The Sentencing Reform Act of 1984 was passed in response to congressional concern about fairness in sentencing. The Act completely changed the way courts sentenced federal offenders. The Act created a new federal agency, the U.S. Sentencing Commission, to set sentencing guidelines for every federal offense. When federal sentencing guidelines went into effect on November 1, 1987, they significantly altered judges’ sentencing discretion, officers’ preparation of the presentence investigation report, and officers’ overall role in the sentencing process. The new sentencing scheme also placed officers in a more adversarial environment in the courtroom, where attorneys might dispute facts, question guideline calculations, and object to the information in the presentence report. In addition to providing for a new sentencing process, the Act also replaced parole with "supervised release," a term of community supervision to be served by prisoners after they completed prison terms.
1986 U.S. Probation Officer Thomas Gahl (Southern District of Indiana) is killed in the line of duty.
On September 22, 1986, U.S. Probation Officer Thomas Gahl was slain by a mentally ill parolee under his supervision. Officer Gahl, who was 38 years old, was gunned down during a routine home visit.

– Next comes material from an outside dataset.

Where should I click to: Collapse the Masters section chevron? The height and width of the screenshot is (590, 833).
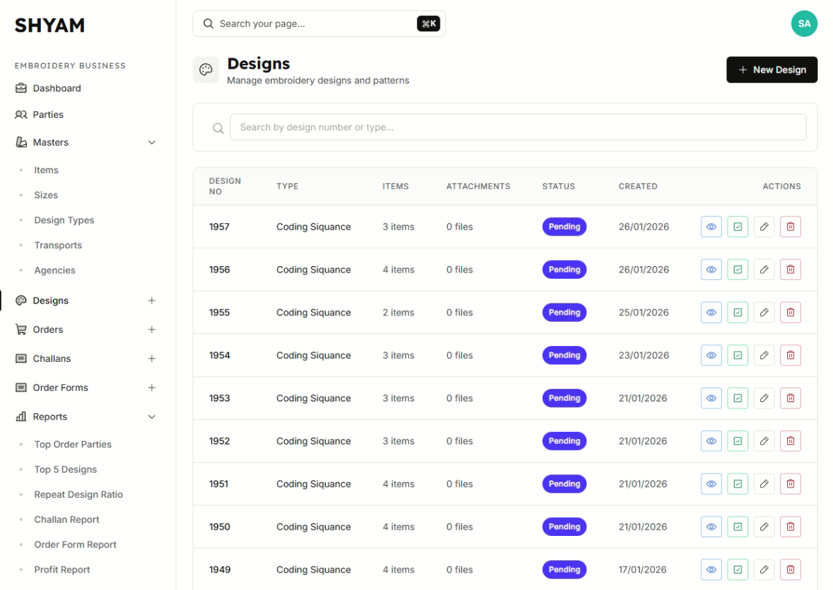(152, 143)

His death–the first and, to date, the only, officer line-of-duty death in the system–underscored the risks inherent in supervising an increasingly dangerous offender population and the critical importance of officer safety training.

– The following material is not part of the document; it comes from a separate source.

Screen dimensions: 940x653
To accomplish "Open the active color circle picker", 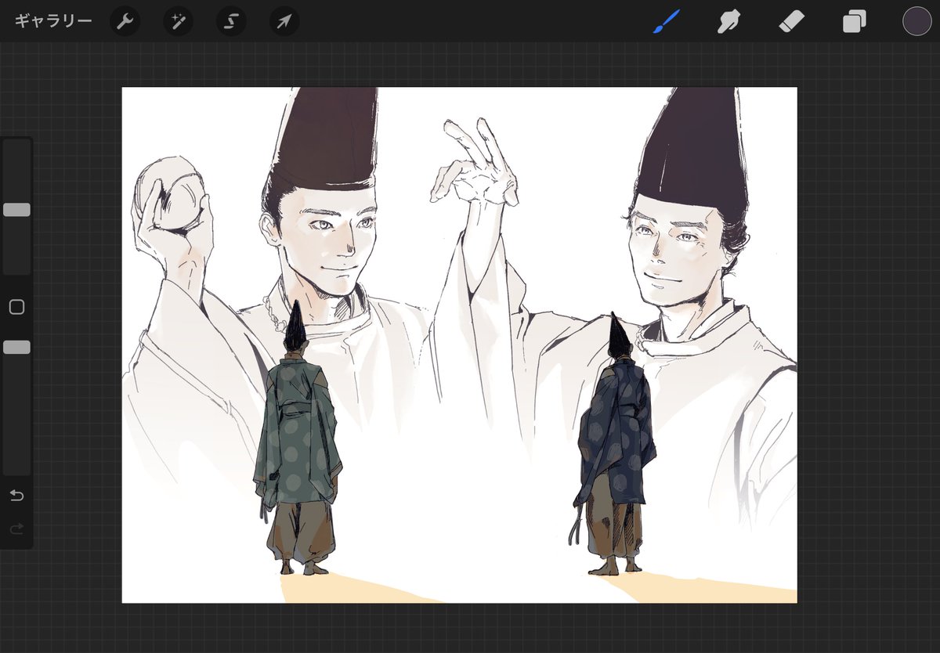I will click(x=917, y=21).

1986 The home confinement program is launched in the federal courts.
The Special Curfew Program was the federal courts’ first use of home confinement. It was part of an experimental program–a cooperative venture of the Bureau of Prisons, the U.S. Parole Commission, and the federal probation system–as an alternative to Bureau of Prisons Community Treatment Center (CTC) residence for eligible inmates. These inmates, instead of CTC placement, received parole dates advanced a maximum of 60 days and were subject to a curfew and minimum weekly contact with a probation officer. Electronic monitoring became part of the home confinement program several years later. In 1988, a pilot program was launched in two districts to evaluate the use of electronic equipment to monitor persons in the curfew program. The program was expanded nationally in 1991 and grew to include offenders on probation and supervised release and defendants on pretrial supervision as those who may be eligible to be placed on home confinement with electronic monitoring.
1989 Probation officers begin to receive for supervision persons sentenced to serve a term of supervised release.
Phasing out parole and tightening sentencing requirements changed community supervision. The introduction of supervised release and increases in drug prosecutions and other serious cases caused a shift away from probation cases. As a result, most persons who came under supervision of federal probation officers had not been sentenced to probation, but sentenced to prison terms to be followed by community supervision.
1999 The Judicial Conference of the United States adopts a policy requiring updated background investigations for officers and officer assistants.
2000 The Judicial Conference of the United States adopts a workplace drug testing program for officers and officer assistants and a zero tolerance policy for the use of controlled substances.
2001 Officers take on responsibility to obtain DNA samples from persons under their supervision who have been convicted of certain crimes.
2002 The Judicial Conference of the United States adopts medical requirements and guidelines for officers and officer assistants.
2005 A national training academy for new officers is established at the Federal Law Enforcement Training Center (FLETC) in Charleston, South Carolina.
In partnership with FLETC, the Administrative Office of the U.S. Courts launched a national training academy for officers. The academy provided the means to offer new officers training as soon as possible after they were appointed by their courts and to provide them with comprehensive and uniform training. In addition to new officers, the academy offered an ideal environment for training officers who served as firearms and safety instructors in their districts.